■ **WHAT TO WORK ON**
Find every line in the records below that holds the word "light", and copy each one.

··· MATERIAL SHOWN

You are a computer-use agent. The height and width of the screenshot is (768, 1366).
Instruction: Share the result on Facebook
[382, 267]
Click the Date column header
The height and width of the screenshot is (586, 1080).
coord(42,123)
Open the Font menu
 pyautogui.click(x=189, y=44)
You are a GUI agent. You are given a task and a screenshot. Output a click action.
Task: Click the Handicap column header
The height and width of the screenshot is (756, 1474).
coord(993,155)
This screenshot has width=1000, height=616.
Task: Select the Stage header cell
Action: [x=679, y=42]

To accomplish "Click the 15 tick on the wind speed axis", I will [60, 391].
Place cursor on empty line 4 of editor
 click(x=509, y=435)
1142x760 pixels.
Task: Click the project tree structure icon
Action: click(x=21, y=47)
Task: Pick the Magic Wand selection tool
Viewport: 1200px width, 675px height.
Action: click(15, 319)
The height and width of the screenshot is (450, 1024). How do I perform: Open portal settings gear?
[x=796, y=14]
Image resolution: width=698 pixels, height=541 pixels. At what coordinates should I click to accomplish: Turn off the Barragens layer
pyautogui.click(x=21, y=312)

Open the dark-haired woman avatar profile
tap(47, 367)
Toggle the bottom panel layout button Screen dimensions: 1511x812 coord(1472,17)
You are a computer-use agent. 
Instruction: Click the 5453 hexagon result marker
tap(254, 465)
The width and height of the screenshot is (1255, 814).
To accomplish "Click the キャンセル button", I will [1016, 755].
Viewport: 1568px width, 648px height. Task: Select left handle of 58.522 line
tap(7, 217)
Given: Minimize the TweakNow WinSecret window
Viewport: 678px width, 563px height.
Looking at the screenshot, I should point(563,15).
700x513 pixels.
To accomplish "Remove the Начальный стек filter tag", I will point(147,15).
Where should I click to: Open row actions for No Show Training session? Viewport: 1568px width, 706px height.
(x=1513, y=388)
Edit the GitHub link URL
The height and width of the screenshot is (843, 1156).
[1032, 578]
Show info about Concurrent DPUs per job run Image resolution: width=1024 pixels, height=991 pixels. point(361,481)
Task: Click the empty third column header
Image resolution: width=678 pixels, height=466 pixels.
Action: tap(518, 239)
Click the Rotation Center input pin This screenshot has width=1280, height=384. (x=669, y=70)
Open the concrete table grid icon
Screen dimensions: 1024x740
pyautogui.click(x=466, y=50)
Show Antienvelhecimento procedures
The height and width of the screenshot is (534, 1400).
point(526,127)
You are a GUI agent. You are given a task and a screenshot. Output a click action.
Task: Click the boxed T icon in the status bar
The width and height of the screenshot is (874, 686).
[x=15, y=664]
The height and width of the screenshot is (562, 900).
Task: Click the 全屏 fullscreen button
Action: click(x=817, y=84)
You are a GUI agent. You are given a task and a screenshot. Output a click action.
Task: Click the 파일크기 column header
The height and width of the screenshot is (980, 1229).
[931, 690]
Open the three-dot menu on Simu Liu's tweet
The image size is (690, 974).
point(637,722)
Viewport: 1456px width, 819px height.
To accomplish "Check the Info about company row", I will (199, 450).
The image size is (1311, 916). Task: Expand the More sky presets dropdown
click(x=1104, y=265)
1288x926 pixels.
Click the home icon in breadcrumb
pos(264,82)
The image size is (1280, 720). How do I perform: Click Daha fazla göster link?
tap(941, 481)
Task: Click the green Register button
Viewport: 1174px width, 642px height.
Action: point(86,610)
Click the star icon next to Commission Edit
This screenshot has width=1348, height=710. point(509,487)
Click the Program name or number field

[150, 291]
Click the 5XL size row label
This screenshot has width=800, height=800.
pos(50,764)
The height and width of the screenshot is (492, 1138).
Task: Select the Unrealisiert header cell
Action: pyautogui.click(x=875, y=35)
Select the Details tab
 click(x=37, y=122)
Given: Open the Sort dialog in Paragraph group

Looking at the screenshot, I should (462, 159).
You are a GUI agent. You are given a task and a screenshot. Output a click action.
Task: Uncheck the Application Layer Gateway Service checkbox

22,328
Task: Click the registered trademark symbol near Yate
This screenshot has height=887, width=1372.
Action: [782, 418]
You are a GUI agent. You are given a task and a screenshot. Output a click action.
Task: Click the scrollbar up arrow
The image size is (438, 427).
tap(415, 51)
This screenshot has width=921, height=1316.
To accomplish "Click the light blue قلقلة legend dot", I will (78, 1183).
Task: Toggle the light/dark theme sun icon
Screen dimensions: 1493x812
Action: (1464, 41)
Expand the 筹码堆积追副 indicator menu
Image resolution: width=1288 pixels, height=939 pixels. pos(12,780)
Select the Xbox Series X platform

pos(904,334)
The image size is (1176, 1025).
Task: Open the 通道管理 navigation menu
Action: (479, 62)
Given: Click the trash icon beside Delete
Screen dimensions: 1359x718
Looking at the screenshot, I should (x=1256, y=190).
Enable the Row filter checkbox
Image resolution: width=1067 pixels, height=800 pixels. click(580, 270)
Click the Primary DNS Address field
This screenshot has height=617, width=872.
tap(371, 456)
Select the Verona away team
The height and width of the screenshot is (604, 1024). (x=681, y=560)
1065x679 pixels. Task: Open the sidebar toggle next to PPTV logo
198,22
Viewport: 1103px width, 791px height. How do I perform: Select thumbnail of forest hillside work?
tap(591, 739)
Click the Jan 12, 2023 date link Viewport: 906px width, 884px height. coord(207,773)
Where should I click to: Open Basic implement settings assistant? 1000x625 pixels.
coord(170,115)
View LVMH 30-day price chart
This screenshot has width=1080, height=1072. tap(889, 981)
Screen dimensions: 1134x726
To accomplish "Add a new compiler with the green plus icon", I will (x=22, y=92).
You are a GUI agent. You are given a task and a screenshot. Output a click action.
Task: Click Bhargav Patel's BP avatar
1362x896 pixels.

······

■ **ANSWER AREA**
To accomplish "Click the light blue قلقلة legend dot", I will (78, 1183).
Task: Toggle the light/dark theme sun icon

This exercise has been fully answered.